54. âyette “halkının aklını çeldi” şeklinde çevirdiğimiz cümle, yöneten ve yönetilen ilişkisi bakımından çok önemlidir. Kelimenin aslı, Türkçe’de de kullanılan istihfâf kökündendir. Bu kelime Arapça’da “acele ettirdi, aldattı, bilgisizliklerinden yararlandı, onları bilgisizlikleri ve güçsüzlükleri yüzünden hafife aldı, istediği gibi yönlendirdi” mânalarını ifade etmektedir. Totaliter yönetimlerde yöneticilerin istemediği şey, halkın bilgilenmesi, doğruyu öğrenmesi, örgütlenerek hakkını talep edecek kadar güçlenmesidir. Firavun da aynı yola başvurmuş, Hz. Mûsâ’nın gerçeğe ve tevhide yönelik davetini sabote etmiş, halkın sağlıklı düşünmesini engellemiş, geleneklerden ve gözler önündeki alâyişten yararlanarak toplumu âdeta büyülemiş ve saltanatını devam ettirmenin yolunu bulmuştur. Ancak, şairin dediği gibi, “Ol saltanatın yeller eser şimdi yerinde!”

 

فَجَعَلْنَاهُمْ سَلَفاً وَمَثَلاً لِلْاٰخِر۪ينَ۟

 

Ayet, atıf harfi  فَ  ile  اَغْرَقْنَا ‘ya matuftur. Fiil cümlesidir.  جَعَلْنَا  sükun üzere mebni mazi fiildir. Mütekellim zamir  نَا  fail olarak mahallen merfûdur. Muttasıl zamir  هُمْ  mef’ûlun bih olarak mahallen mansubdur. جَعَلْنَا  değiştirme manasında kalp fiillerindendir. Değiştirme manasına gelen  جَعَلَ  kelimesi 3 şekilde gelir:

1. Bir şeyden başka bir şey meydana getirmek  2. Bir halden başka bir hale geçmek 

3. Bir şeyle başka bir şeye hükmetmek. 

Bu ayette “bir halden başka bir hale geçmek” manasında kullanılmıştır. (Arapça Dilbilgisi Ayetlerle Nahiv Bilgisi)

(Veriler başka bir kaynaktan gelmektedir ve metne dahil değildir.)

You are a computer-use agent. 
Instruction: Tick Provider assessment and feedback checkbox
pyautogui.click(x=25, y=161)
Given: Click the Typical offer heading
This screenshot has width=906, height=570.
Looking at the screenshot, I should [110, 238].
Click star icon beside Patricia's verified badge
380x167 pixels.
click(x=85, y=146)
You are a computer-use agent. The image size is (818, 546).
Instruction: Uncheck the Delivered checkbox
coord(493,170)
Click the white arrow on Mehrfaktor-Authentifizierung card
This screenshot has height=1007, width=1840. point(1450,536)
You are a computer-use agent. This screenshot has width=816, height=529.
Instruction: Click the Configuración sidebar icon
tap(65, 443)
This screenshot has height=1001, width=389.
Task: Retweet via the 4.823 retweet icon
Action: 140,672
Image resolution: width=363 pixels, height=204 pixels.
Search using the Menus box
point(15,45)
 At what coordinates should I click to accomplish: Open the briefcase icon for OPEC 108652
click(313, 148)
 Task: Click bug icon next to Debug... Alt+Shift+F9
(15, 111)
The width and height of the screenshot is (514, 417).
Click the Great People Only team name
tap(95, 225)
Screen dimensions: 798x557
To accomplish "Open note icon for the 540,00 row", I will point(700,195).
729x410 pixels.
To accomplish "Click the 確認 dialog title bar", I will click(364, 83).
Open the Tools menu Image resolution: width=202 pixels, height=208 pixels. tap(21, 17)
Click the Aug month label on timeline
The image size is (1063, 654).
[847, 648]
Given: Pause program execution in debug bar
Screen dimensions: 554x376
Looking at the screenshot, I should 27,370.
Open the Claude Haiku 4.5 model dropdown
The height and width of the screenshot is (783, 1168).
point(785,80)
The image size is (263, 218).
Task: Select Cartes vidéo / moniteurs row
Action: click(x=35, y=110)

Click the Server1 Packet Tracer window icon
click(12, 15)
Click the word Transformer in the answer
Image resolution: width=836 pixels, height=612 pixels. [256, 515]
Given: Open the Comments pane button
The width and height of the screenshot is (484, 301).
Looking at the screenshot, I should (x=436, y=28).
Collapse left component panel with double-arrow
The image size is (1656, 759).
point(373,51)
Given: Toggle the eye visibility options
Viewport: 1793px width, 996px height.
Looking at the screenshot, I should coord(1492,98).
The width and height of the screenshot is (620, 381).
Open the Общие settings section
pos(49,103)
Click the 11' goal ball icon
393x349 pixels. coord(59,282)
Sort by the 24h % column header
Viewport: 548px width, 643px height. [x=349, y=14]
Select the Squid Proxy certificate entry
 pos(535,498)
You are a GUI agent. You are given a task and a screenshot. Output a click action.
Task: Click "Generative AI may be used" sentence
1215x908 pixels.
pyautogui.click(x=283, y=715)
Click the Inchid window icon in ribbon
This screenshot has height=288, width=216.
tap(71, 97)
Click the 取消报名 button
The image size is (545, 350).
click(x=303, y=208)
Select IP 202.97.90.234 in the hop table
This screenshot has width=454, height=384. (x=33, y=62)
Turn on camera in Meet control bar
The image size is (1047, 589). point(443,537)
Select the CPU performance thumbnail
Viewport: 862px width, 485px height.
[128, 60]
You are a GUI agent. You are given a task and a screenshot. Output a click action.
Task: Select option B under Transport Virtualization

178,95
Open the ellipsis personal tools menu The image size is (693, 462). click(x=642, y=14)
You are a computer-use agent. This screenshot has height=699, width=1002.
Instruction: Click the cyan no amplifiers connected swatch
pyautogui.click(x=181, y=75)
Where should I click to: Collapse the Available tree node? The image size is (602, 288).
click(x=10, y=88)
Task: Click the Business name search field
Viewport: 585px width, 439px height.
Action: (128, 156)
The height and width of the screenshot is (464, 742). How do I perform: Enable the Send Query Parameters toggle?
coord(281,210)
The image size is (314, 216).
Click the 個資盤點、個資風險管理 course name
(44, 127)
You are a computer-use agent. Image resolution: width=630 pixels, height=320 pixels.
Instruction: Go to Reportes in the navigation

سَلَفاً  ikinci mef’ûlun bih olup fetha ile mansubdur. مَثَلاً  atıf harfi وَ ‘la makabline matuftur. لِلْاٰخِر۪ينَ  car mecruru  مَثَلاً ‘nin mahzuf sıfatına müteallik olup cer alameti  ي ‘dir. Cemi müzekker salim kelimeler harfle îrablanır.
 

فَجَعَلْنَاهُمْ سَلَفاً وَمَثَلاً لِلْاٰخِر۪ينَ۟

 

فَ , atıftır.  فَاَغْرَقْنَاهُمْ اَجْمَع۪ينَۙ  cümlesine, hükümde ortaklık nedeniyle atfedilmiştir. Müspet mazi fiil sıygasında faide-i haber ibtidaî kelamdır. 

Mazi fiil sebata, temekkün ve istikrara işaret eder. (Hâlidî, Vakafât, S.107)

سَلَفاً  ikinci mef’ûl olarak gelmiştir.  مَثَلاً  kelimesi  سَلَفاً ’e matuftur. لِلْاٰخِر۪ينَ۟  car mecruru  مَثَلاً ’in mahzuf sıfatına mütealliktir. Ayette îcâz-ı hazif sanatı vardır.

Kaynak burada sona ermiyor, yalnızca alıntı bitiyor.